Ümit Ünal, Sofra Sırları’nda bu zor işin altından alnının akıyla çıkıyor; alengirli numaralara başvurmadan kara mizahı kolaymış gibi göstermeyi başarıyor. İstanbul’da doğup büyüdüğü halde kocasının işi nedeniyle taşrada yaşamak durumunda kalan Neslihan’ın ‘uyanış ve özgürleşme’ öyküsünü izliyoruz filmde. Kendini ünlü bir yemek programı sunucusu olarak hayal eden Neslihan; kocası, arkadaşları, hemcinsleri, konu-komşu dahil neredeyse tüm çevresinin kendisinden akıllıca bir hamle beklemediği, elinin hamuruyla mutfağında takılan; özellikle kocasının ‘alık’ olarak küçümsediği bir kadın. Hayatını öyle yaşamaktan şikayeti olmayan ya da öyle görünmeyi tercih eden bir ev hanımı. Ta ki kocasının başka bir kadın için kendisini terk edeceğini öğrenene dek… İçindeki isyan duygusu uyanan, tetiklenen Neslihan’ın bir intikamcıya dönüşmesi bu şekilde başlıyor. Kocasının sersem arkadaşları, himayesine aldığı genç aşığı, külyutmaz komiser, kocasının kendisini aldattığı kadın… Hepsi de Neslihan’dan nasibini alıyor bir şekilde. Bu nasip, onun en maharetli olduğu yemekten geliyor.

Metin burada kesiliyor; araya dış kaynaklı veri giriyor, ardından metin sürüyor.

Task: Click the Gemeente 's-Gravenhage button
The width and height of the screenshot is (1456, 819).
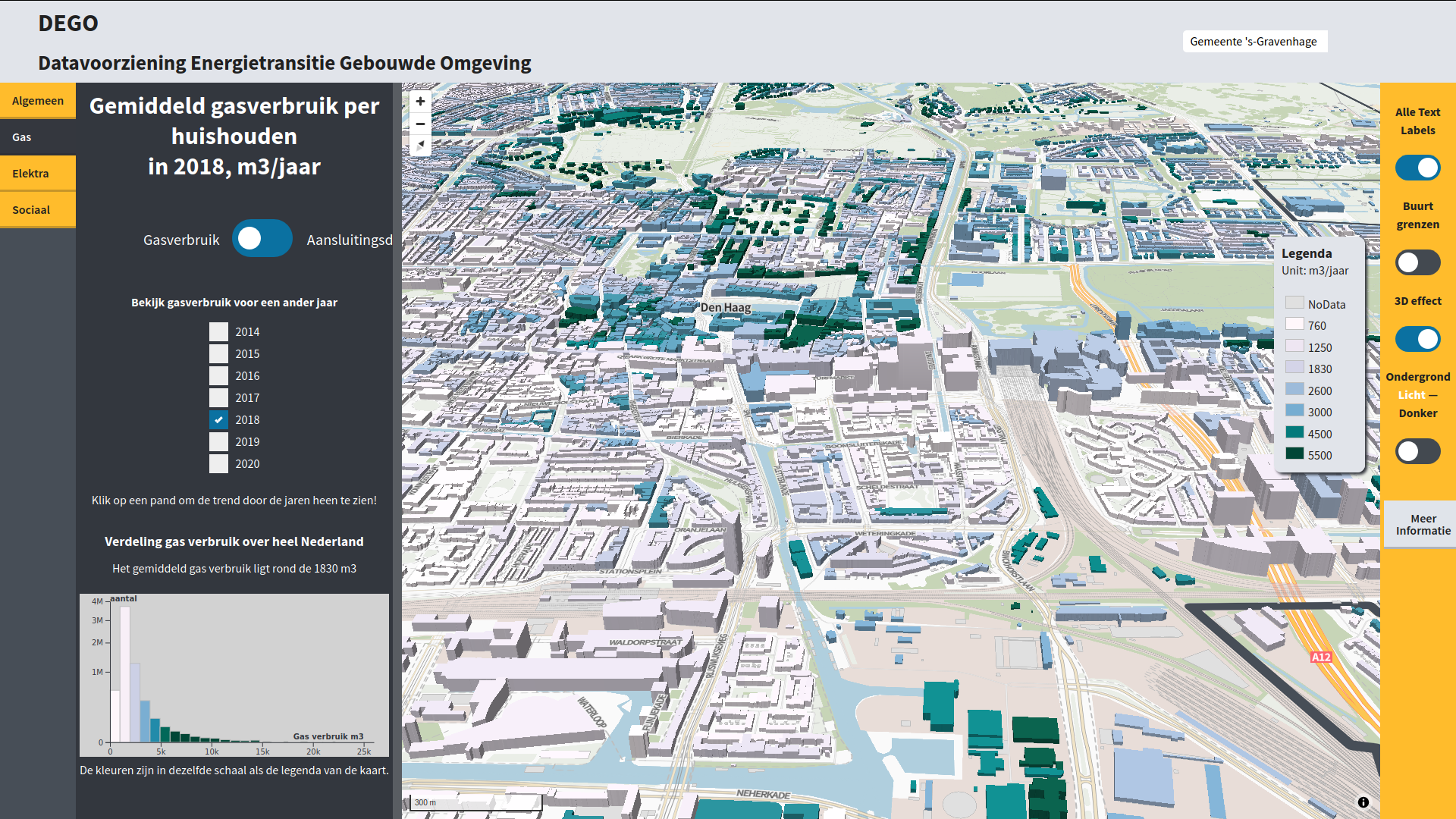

Sofra Sırları'nda İtalyan komedisinin sıcaklığı da var, İngiliz mizahının mesafesi ve ince zekası da.

Ümit Ünal, filmlerinde hassas konulara odaklanmayı, bamteline basmayı sever. Mizahı da bu ciddi konular arasında nefes molası olarak yerleştirir ama baskın olmaması için de özen gösterir. Sofra Sırları bu açıdan diğer filmlerinden ayrılıyor. Ünal komediyi yükseltiyor, yüceltiyor bu filmde. Üstelik bunu, arthouse seyircisinin alıştığı tarzının sınırlarını genişleterek, anaakımı kodlayarak gerçekleştiriyor. Sofra Sırları'nda İtalyan komedisinin sıcaklığı da var, İngiliz mizahının mesafesi ve ince zekası da, Fransız usulü femme fatale'lik de (Demet Evgar'ın Neslihan'ı, Peter Sellers komedisini özümsemiş bir femme fatale)... Ama hepsinden çok, erkek egemen geleneklerle, mahalle baskısıyla, erkeğin kalbine giden yol midesinden geçer ve kadının yeri evinin mutfağı gibi klişelerle dalgasını geçiyor. Neslihan özelinde kadınları, erkek dünyasının figüranı olmaktan çıkararak iktidar merkezi olarak konumluyor. Çok eskilere gidersek, Üftade'nin intikamı olarak değerlendirmek de mümkün Neslihan'ın yolculuğunu.

İş sadece incelikli ve keskin senaryoda bitmiyor tabi. Demet Evgar'ın deli sakinliği, sabırlı coşkusu, masumane acımasızlığı o kadar sahici ki. Yerine kim oynayabilir diye düşündüğünüzde alternatifinin olmadığını net olarak öngörüyorsunuz. Erkekliklerine halel gelmeyeceğinden emin ama ava giderken avlanan karakterlerde Fatih Al ve Alican Yücesoy da gayet başarılı. Hatta Yücesoy yer yer Evgar'dan rol çalıyor. Filmin genel olarak kapalı alanı mesken tutması ve karalık tonları, Neslihan'ın hapis hayatıyla bütünleşiyor. Ferzan Özpetek'in rengarenk, müzikli, muhabbetli kutsal mutfağı ve yemekleri, Ümit Ünal'ın terminatörü haline geliyor ve müthiş bir ironi yaratıyor.

Sofra Sırları, pırıl pırıl bir anaakım sinema örneği olarak ulusal festivallerde jürinin kapsama alanına giremedi ne yazık ki. Geçen sene festivallerde hem halkın hem de sinema yazarlarının beğenisini buluşturabilen Sofra Sırları umarız gişede karşılığını alır.

Arka Pencere dergisinin Şubat 2018 sayısından.